MR. TSAFOS said that it also comes down to project management
and having people who really know how to do this, and the
companies involved in Alaska are very experienced players.
However, an experienced player is not foolproof protection
against cost overruns as the projects on slide 16 involved very
experienced players, but it is usually better to have an
experienced partner than an inexperienced one. As things get
closer to making a final decision on the Alaska LNG Project,
there should be a shrinking of the current range of price
estimate because an oil company will want that range to be
smaller. However, there must be an appreciation that things do
go wrong sometimes and end up costing more. Another thing to
keep in mind is that, because of the way these projects work,
what cost overruns usually do is reduce the rate of return.

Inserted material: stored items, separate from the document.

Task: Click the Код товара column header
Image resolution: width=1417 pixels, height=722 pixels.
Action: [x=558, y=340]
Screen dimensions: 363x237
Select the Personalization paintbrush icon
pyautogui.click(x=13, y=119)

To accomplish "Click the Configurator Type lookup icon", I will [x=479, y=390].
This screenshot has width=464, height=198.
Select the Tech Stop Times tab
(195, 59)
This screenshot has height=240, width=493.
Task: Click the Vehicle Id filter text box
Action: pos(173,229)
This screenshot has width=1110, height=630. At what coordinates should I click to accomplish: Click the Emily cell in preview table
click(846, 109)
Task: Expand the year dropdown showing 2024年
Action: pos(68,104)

Once the project is built it will not cost a lot of money to
keep it running. Over time, money will still be made, but it
just may not seem as smart of an investment in retrospect.

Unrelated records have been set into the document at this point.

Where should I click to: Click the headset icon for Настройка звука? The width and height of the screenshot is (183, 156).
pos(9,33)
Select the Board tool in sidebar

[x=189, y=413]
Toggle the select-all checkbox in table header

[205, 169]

Generally, over the course of a project, money is not lost each
year in the sense of a negative cash flow; prices would have to
go really low for that point to be reached. Usually what
happens when costs go through the roof is that instead of making
an anticipated return of, say, 15 percent, the return is 10 or 8
percent.
3:05:05 PM
REPRESENTATIVE TARR related that when talking with TransCanada,
the company says it will be a good partner because it is a
pipeline builder as well as a pipeline operator. In looking at
the last slides of the presentation regarding the risk/reward
analysis and the things that need to align, virtually all the
items are aligned under the scenario in which AGIA would be
terminated and the state goes to the bidding process. She
inquired what that scenario would mean as far as the potential
for one partner building the pipeline and another partner
operating the pipeline and how that would compare to what is
currently being considered.
MR. MAYER answered that if, for instance, the tariff is of
paramount importance, then the state needs to carefully weigh
what the realistic chance is that there is a better deal on that
front versus what the state thinks the cost will be for either
arbitration or an ever messier exit to the AGIA process, plus
delay. The other question is the MOU and the number of off-
ramps anticipated within the MOU. If the Precedent Agreement
and the Firm Transportation Services Agreement outlined in the
MOU are put into place, TransCanada will bear the state's share
of costs in undertaking the Pre-Front End and Engineering Design
(Pre-FEED) study. At any point during that time, within 60 days
he believed, or possibly 90 days, the state can turn around and
say it wants to go alone or go with a different partner and
reimburse TransCanada its costs plus a 7.1 percent interest
rate. At the Final Investment Decision (FID), the state has the
ability, for any reason, to terminate the arrangement. When all
those things are factored in, that question of whether the state
is definitely getting the best deal and whether the state is
certain of that right now, in some ways becomes even less
pressing.
3:08:08 PM
CO-CHAIR FEIGE observed that a number of projects on slide 16
were either early or on time and on budget. He asked who built
those projects.
MR. TSAFOS responded he will get back to the committee with that
information. The key thing here, he added, is to distinguish
that the oil companies are the project sponsors and that they
hire and oversee an engineering, procurement, and construction
(EPC) contractor to build the project. In the case of Egyptian
LNG, "BG" is the largest project sponsor and he believes BG
hired Bechtel to execute that project, but he will get back to
the committee to confirm this. He said he has worked in the
past with some of these producers, as well as EPC contractors,
and several have tried to link themselves with this chart.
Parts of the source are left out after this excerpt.